Los ataques de acceso físico ya no son escenarios marginales. En un entorno donde la superficie de ataque se extiende más allá de la red y la nube, la seguridad física sigue siendo un componente crítico para proteger activos, personas e información. Los adversarios pueden aprovechar oportunidades simples: un escritorio sin supervisión, un visitante no verificado o un dispositivo olvidado para obtener acceso no autorizado, robar datos o interrumpir operaciones.
Cuando fallan a nivel físico, los controles lógicos pueden perder su eficacia. Un punto de entrada mal protegido puede permitir intrusiones, comprometer redes o exfiltrar datos sensibles. Por ello, la planificación de la seguridad física debe integrarse en el programa de seguridad de la organización, en gobernanza, gestión de riesgos y continuidad del negocio.
Vectores de amenaza comunes incluyen:
– Tailgating o seguimiento indebido: alguien con credenciales puede ingresar detrás de un empleado sin que este lo note.
– Puertas traseras o accesos no autorizados a instalaciones críticas.
– Dispositivos perdidos o robados (portátiles, discos duros, teléfonos) que contienen o permiten acceso a información sensible.
– Zonas sin control de acceso robusto: salas de servidores, armarios de telecomunicaciones, centros de datos de tamaño pequeño.
– Gestión de visitantes deficiente: visitantes sin registro, credenciales temporales mal administradas.
– Medios extraíbles no cifrados o mal gestionados: USBs, discos externos que pueden contener datos confidenciales.
– Personal interno descontento o proveedores que podrían abusar de su acceso.
– Cadena de suministro de hardware: dispositivos comprometidos o mal configurados en instalaciones críticas.
Controles de seguridad física recomendados:
– Acceso controlado: credenciales, tarjetas, biometría, controles de puertas con registro.

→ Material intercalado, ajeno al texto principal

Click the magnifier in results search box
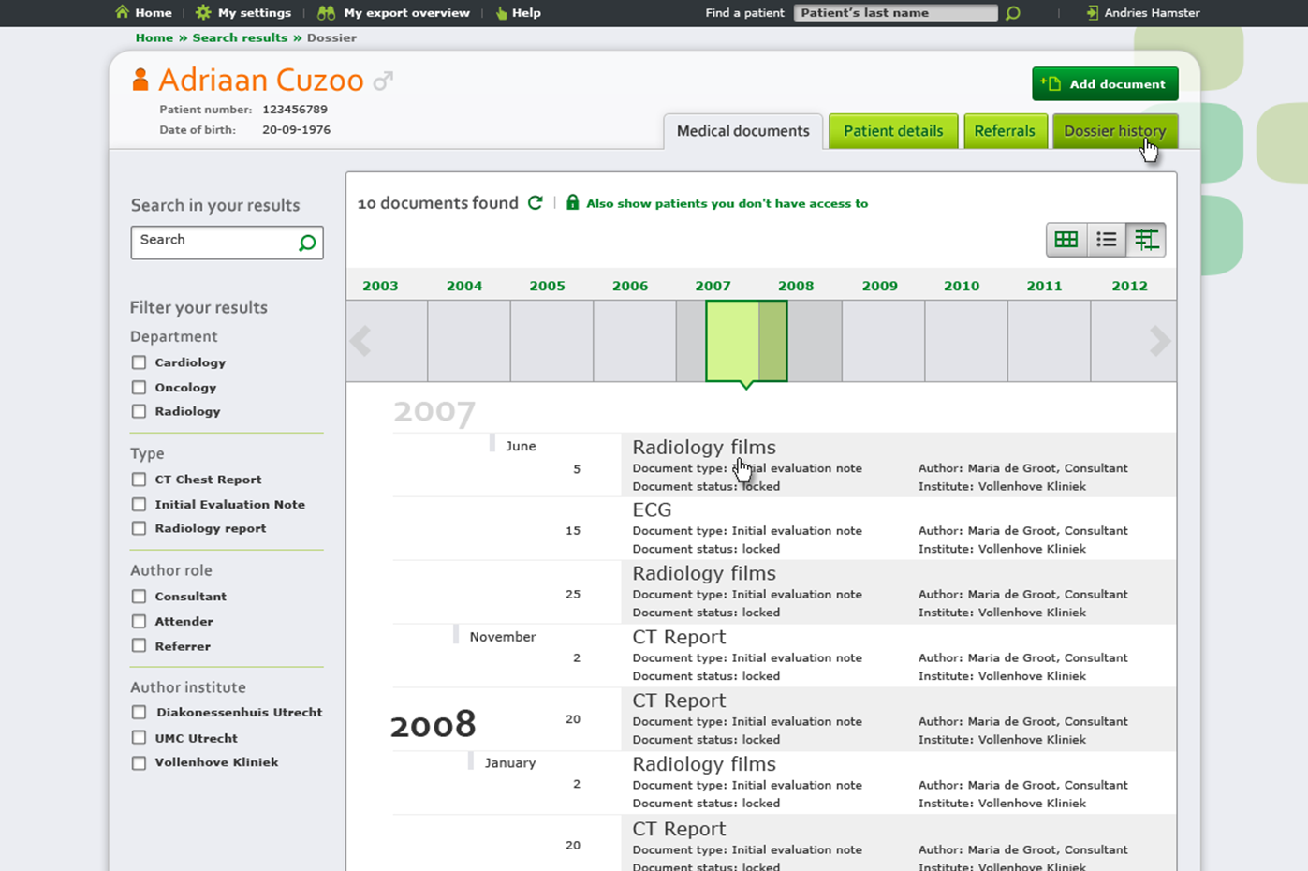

– Gestión de visitantes y entregas: registro, escolta, credenciales temporales, control de paquetes.
– Monitorización perimetral: videovigilancia, iluminación, alarmas de intrusión.

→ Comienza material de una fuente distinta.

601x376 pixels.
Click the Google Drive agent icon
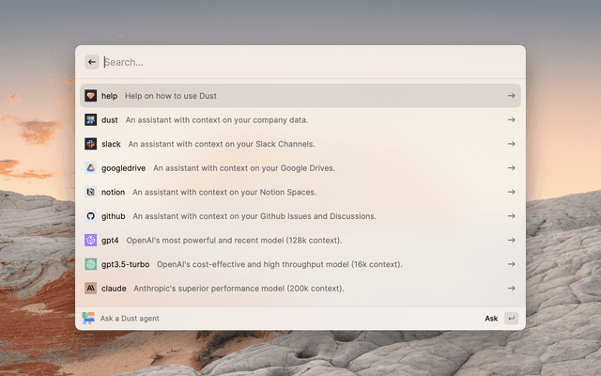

– Seguridad de salas sensibles: cerraduras de alta seguridad, registro de entradas y salidas, control de acceso basado en roles.
– Gestión de activos: inventario de equipos, etiquetado, almacenamiento seguro de dispositivos valiosos; retiros de equipo, inventarios periódicos.
– Políticas de escritorio limpio y retirada de dispositivos.
– Gestión de residuos y reciclaje seguro.
– Procedimientos de retirada segura de dispositivos.
Controles técnicos complementarios:
– Cifrado de discos y cifrado de dispositivos móviles.
– Arranque seguro, bloqueo de BIOS/UEFI, contraseñas de BIOS, deshabilitar puertos no usados.
– Configuración de BIOS/UEFI para impedir arranques desde dispositivos externos.
– Segmentación de redes y seguridad física de racks.
– Gestión de parches para hardware y software de control de acceso.
Gobernanza y cultura de seguridad física:
– Establecer un programa formal de seguridad física con responsables claros, métricas y un modelo RACI.
– Plan de respuesta a incidentes ante intrusiones físicas, con roles, comunicaciones y ejercicios regulares.
– Pruebas, auditorías y mejoras continuas: simulacros de acceso físico, revisiones de permisos y evaluación de proveedores.
Cómo empezar:
– Realizar una evaluación de riesgos físicos de ubicaciones críticas y mapear dependencias entre seguridad física y controles lógicos.
– Definir un marco de defensa en profundidad que combine controles de perímetro, controles de acceso y monitoreo.
– Implementar y mantener controles técnicos y procesos, acompañados de formación y comunicación para empleados y contratistas.
– Ejecutar pruebas periódicas y ejercicios de penetración física para verificar la efectividad de los controles y ajustar las defensas.